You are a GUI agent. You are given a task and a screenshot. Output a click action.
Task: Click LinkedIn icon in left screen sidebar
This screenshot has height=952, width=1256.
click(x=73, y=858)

☆ ☆ ☆ ☆ ☆ ☆ ☆

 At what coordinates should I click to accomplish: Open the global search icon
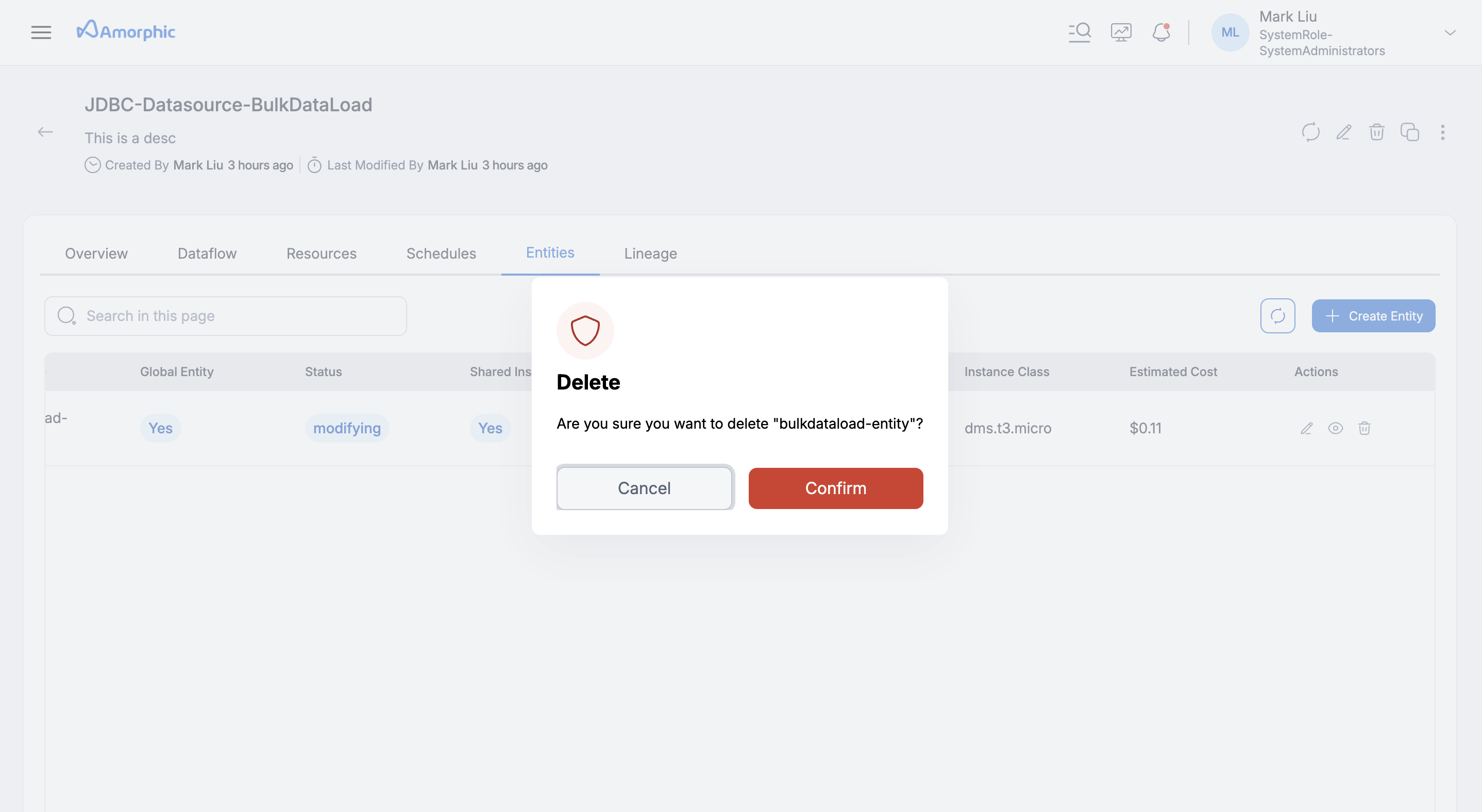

☆ ☆ ☆ ☆ ☆ ☆ ☆

Every line with the string "icon" in the material should be returned.

Task: Click LinkedIn icon in left screen sidebar
 At what coordinates should I click to accomplish: Open the global search icon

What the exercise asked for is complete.